DÜN spor salonunun önünde Bülent kardeşimle muhabbet ediyorum.
Kiralık, satılık ev baktım abi dedi.
Kiraların yanına yaklaşılmıyor, diyor.
1+1’ler 250-300 binden aşağı değil, 2+1 baksan ateş pahası…
2+1’lerin kirası 2 bin 500’e kadar gidiyor.
1+1’ler de ona uygun…
Kredi çeksem nasıl öderim diye düşünmüş ve vazgeçmiş.
Bunu diyen iyi, kötü işi ve birikimi olan biri.
Asıl konu öğrenciler…
Yüz binlerce öğrencinin konuklama sorunu en önemli problemleri.
Bir öngörüsüzlüğün neticesi olarak, üniversite kontenjan sayıları, kamuya ait yurtlar ve özel yurt kapasiteleri aylar öncesinden belli olmasına rağmen, hiçbir planlama yapılmamış olması öğrencilerin önünü tıkıyor ve çaresiz kılıyor.
İktidarın devlet eliyle yeterli yurt yapıp, yatak sayısına erişememesi öğrencileri tarikat yurtlarının kucağına itiyor.
Anne babalar da bunu istemiyor.
İşin doğrusu üniversite kampüslerinin için bu sorunun şimdiye kadar bu sorunun çözülmesi idi.
Ama başarılamadı, yapılamadı.
Senelerdir bu ihtiyaç gün gibi aşikârken bugüne kadar savsaklanması akıl alacak iş değil.

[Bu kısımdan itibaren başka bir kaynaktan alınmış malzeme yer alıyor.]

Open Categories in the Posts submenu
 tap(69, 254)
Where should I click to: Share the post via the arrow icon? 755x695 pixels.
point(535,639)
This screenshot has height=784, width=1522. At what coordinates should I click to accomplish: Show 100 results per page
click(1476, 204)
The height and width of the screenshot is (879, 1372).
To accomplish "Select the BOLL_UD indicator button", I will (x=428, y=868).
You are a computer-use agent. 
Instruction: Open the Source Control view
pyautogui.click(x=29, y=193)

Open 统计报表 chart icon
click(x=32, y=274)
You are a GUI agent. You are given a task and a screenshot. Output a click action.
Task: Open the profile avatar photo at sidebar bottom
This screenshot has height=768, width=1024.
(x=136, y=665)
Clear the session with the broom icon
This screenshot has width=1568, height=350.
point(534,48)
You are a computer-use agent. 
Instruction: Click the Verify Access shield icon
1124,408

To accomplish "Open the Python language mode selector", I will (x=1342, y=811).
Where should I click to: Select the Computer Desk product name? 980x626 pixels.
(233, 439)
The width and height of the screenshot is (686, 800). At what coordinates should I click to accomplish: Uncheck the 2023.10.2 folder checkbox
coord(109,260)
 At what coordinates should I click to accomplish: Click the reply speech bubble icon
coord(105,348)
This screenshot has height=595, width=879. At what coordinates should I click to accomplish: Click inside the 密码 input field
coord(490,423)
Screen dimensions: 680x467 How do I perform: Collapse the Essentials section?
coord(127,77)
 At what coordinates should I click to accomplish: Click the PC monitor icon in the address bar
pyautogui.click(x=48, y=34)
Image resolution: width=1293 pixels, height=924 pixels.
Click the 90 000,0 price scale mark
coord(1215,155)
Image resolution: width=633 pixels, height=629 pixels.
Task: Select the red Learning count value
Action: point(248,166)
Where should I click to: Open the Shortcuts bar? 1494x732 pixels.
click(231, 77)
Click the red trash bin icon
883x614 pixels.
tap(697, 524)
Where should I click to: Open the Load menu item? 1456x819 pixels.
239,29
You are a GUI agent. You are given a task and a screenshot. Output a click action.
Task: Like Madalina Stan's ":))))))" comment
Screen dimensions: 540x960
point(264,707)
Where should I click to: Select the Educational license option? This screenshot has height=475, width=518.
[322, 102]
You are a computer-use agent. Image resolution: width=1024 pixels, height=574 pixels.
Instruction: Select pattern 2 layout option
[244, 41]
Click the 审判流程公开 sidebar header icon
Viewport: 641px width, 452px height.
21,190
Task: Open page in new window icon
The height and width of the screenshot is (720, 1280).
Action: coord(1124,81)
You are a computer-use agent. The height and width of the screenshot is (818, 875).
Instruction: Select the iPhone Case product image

Hepimiz talebelik yaptık, zorluklarını biliriz.
Bugün özellikle büyükşehirlerde öğrencinin talep ettiği evlerin kiraları 5-6 bin liraya kadar yükselmiş durumda.
Birkaç öğrenci bir araya gelse dahi bu yükün altından kalkmaları mümkün değil.
Bizim zamanımızda bu kadar yokluk yoktu ama o zaman bile biz altı Samsunlu arkadaş beraber ev kiralamıştık.
Ama o günden bugüne köprülerin altından çok sular geçti.
Gelirler azaldı.
İmkanlar yoksunlaştı.
Devletin çözemediğini halkın bu günkü gücüyle çözmesi mümkün değilken bu işe çare üretmesi gerekenler, “Çözerim” diyenlere karşı çıkmaktan başka söyleyecek ve yapacak bir şey bulamıyor.
Bu çocuklar bizim.
Ve üniversite gençliği perişan, perişan olmasına da sesini duyuracak kimsesi yok gibi duruyor.